The Virginia Farley Riverside Park -- formally known as the Tardy Property -- is no stranger to the war on invasives. Nestled in almost the dead center of the park is an enormous patch of Itadori knotweed, (commonly referred to as Japanese knotweed,) that has been the focus of regular attention by community volunteers and the eight University of Vermont interns. The knotweed has been cut, dug, and pulled. Another large site has been smothered.
Smothering involves cutting all of the knotweed shoots and then digging up the root balls, or the crowns. The dug area is then covered with a layer of cardboard and a large, heavy tarp. The cardboard and tarp duo suffocate any new knotweed growth, essentially draining its supply of sunlight and water. The invasive species literature suggests the knotweed will be eradicated after being smothered for five years.

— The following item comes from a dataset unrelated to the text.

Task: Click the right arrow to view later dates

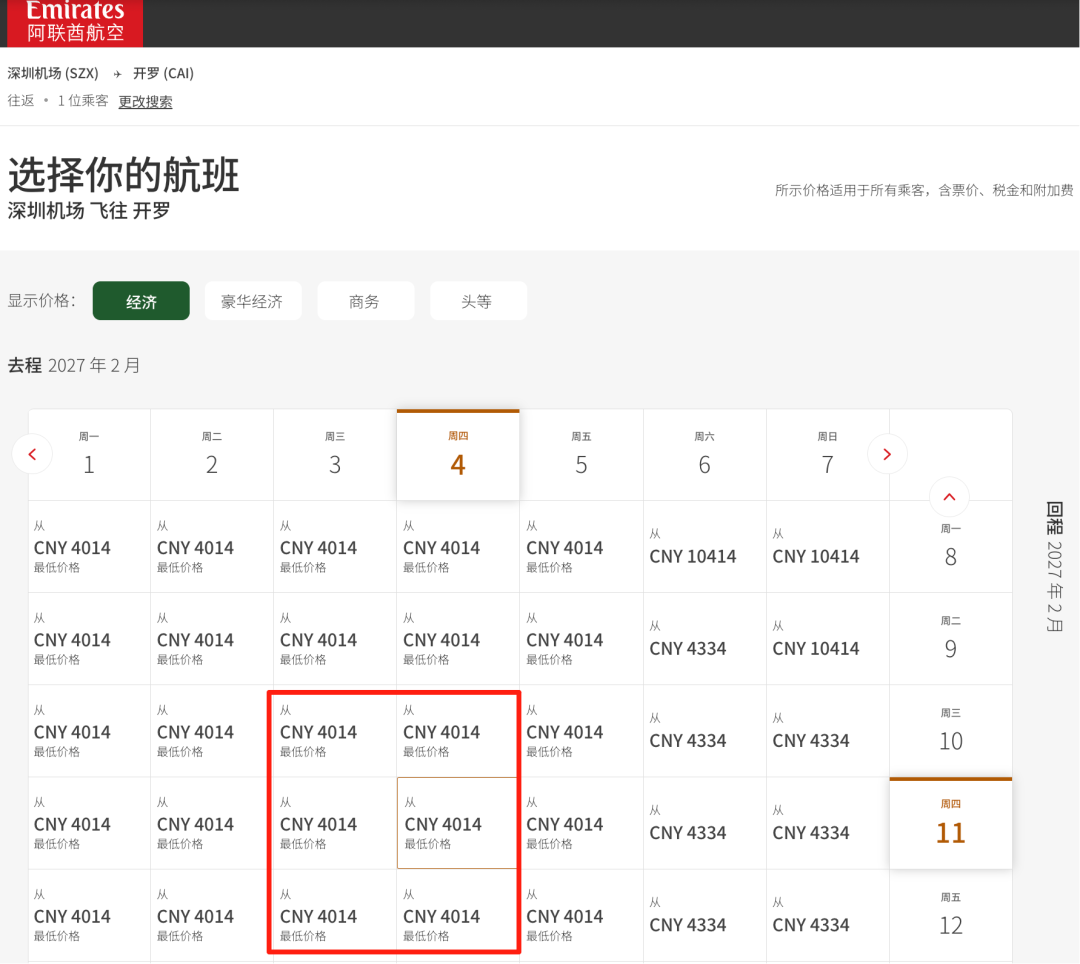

Sadly, knotweed is not the only invasive impacting ecosystem stability and structure at Virginia Farley Riverside Park. The UVM interns created an inventory and map of the invasive, non-native species on the property. They found honeysuckle (Lonicera periclymenum), common buckthorn (Rhamnus cathartica), winged Euonymus (Euonymus alatus), and multi-flora rose (Rosa multiflora). After Itadori knotweed, honeysuckle is the most prevalent invasive, with 19 sites scattered throughout the park that range in size from 10 to 725-square feet. Curt Lindberg, chair of the Waitsfield Conservation Commission, has been thinking about how to address these other invasives.
“Based on the baseline inventory created by the interns we will be able to develop a comprehensive plan for invasive species management and habitat restoration and begin to implement it next year.” The park can then serve as a demonstration site for the management of common invasive species and their replacement with native shrubs and trees suitable to this riparian location along the Mad River. Our long-term goal is to help the park become a healthier and more resilient ecosystem,” Lindberg said.

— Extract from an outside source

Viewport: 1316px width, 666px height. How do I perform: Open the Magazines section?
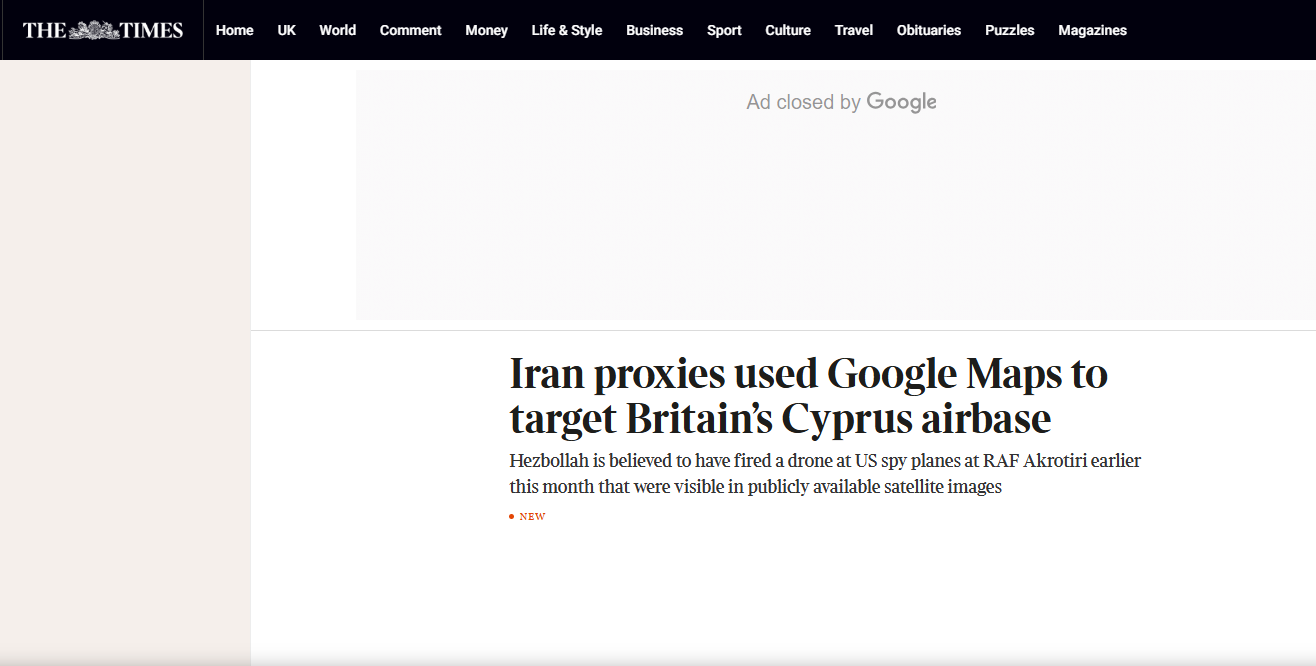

These invading species have additional detrimental impacts on native species such as birds. Both buckthorn and honeysuckle induce diarrhea in birds, which spreads the undigested seeds and subsequently promoting and spreading the area of invasion of both invasive species. When birds eat honeysuckle, the berries fill them up, but the birds are unable to derive any nutrients from the berries. When birds consume buckthorn and honeysuckle, they are unable to build up their energy reserves for the winter, which they need to build up in the fall to survive. These are only some of the negative effects that invasive species have on ecosystem functioning and the survival of native species, which is why it's critical to try to mitigate or eradicate these invasive species before they do further irreparable harm to the environment.
Though a long time coming, the Itadori knotweed is slowly abating, with a more visible path to the Mad River being one of the most rewarding parts of the invasive species removal process. There is hope on the horizon for this place. It is evident after watching week after week as the knotweed is dug up and the size of the patches dwindle, that someday soon the area will be free from invasives.